I compute the powerseries of Andrew's slog at x=1. Then I invert this series.
To be more exact:
I consider the Carleman matrix C of the powerseries development of e^(x+1)-1.
Then I compute what Andrew calls Abel matrix.
I.e. the transpose of the suitably truncated C - I. And solve the equation A p = (1,0,0...)
-1+p(x) is then the islog of e^(x+1)-1 at 0.
And p(x-1) is the islog of e^x at 1.
And p^{-1}(x)+1 is the isexp of e^x at 1.

The development of the slog at 1 instead of the normal 0, which implies sexp developed at 0 instead of the normal -1, should allow a convergence radius of 2 instead of 1 for the sexp. But it seems as if the convergence radius is only 1.4, i.e. roughly the imaginary part of the fixed point.
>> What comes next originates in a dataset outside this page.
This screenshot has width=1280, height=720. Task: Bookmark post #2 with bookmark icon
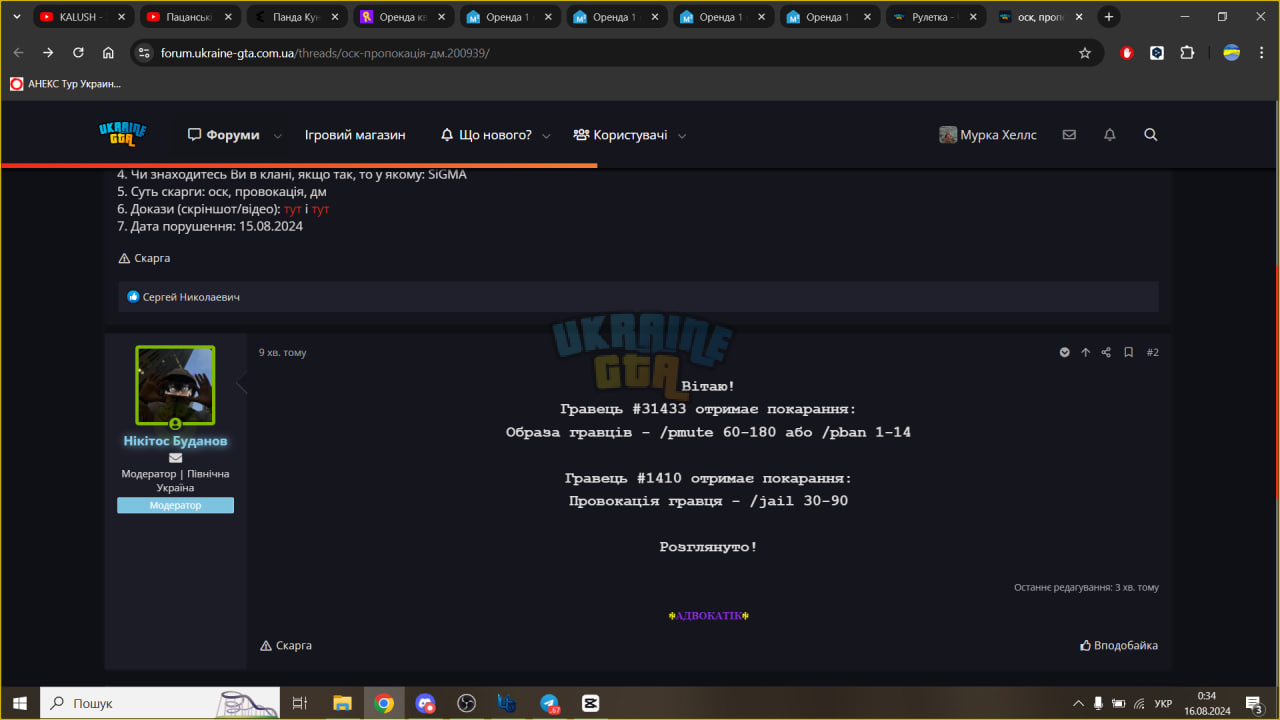pos(1128,352)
edit: On the other hand probably the at 1 developed slog is different from the at 0 development slog.
Actually, I wanted to confirm something, because it's been a while since I last tried my hand at this issue (recentering).

We have the Abel function, A(x) = A(f(x))+1, correct? Here, f(x) is e^x. To solve, we find A(f(x))-A(x) = 1, and this in turn implies A*(C - I) = 1, where C is the Carleman matrix of f(x), I is the identity matrix, and A is the power series coefficients of the Abel function A, and 1 is the vector [1, 0, ...].

So to recenter, we have to substitute u(x) = x+1, for example. This implies that we solve A(f(u(x))) - A(u(x)) = 1, so A(Cu - Iu) = 1.

So Cu is the the Carleman matrix of e^(x+1), and Iu will be a suitable triangular Pascal matrix, the Carleman matrix of u(x).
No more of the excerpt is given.